## What you are asked to do
Extract the lines from the one containing "This screenshot has" through the end of the lines, reproducing them word for word and leaving out the pictures.

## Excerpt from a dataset
☆ ☆ ☆ ☆ ☆
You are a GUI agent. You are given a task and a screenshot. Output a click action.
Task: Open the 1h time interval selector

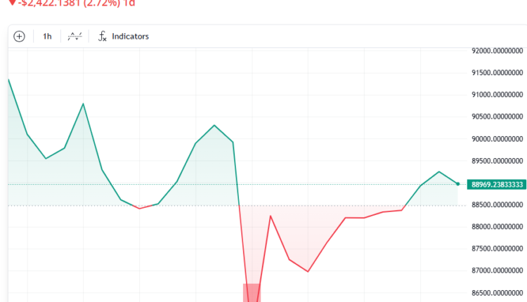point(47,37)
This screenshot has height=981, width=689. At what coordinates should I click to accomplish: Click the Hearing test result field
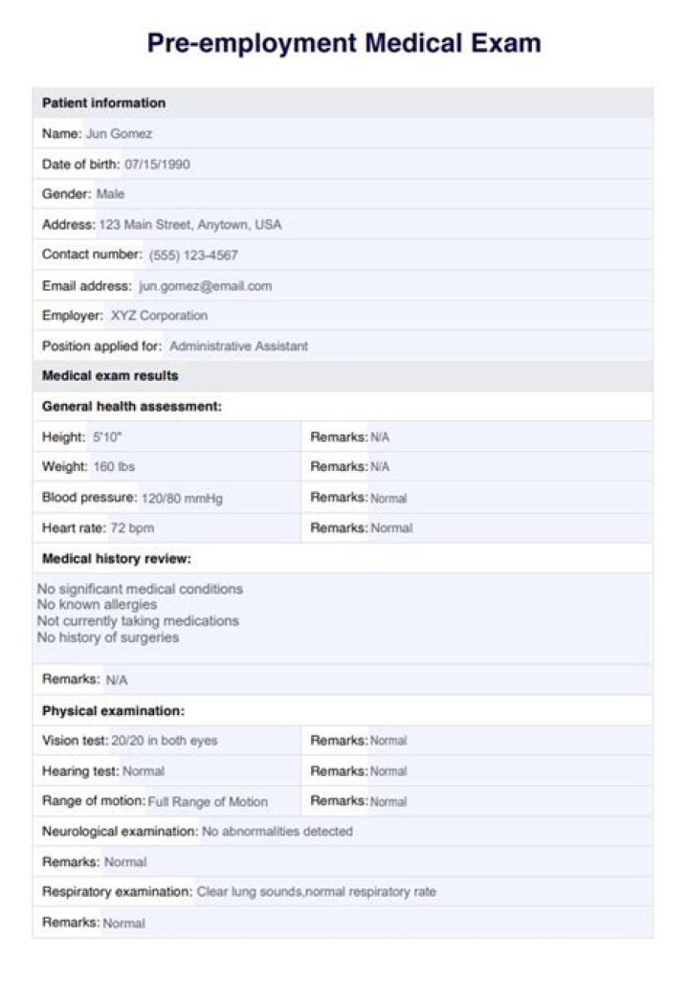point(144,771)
☆ ☆ ☆ ☆ ☆
## Solution to this task
This screenshot has height=981, width=689. At what coordinates should I click to accomplish: Click the Hearing test result field
point(144,771)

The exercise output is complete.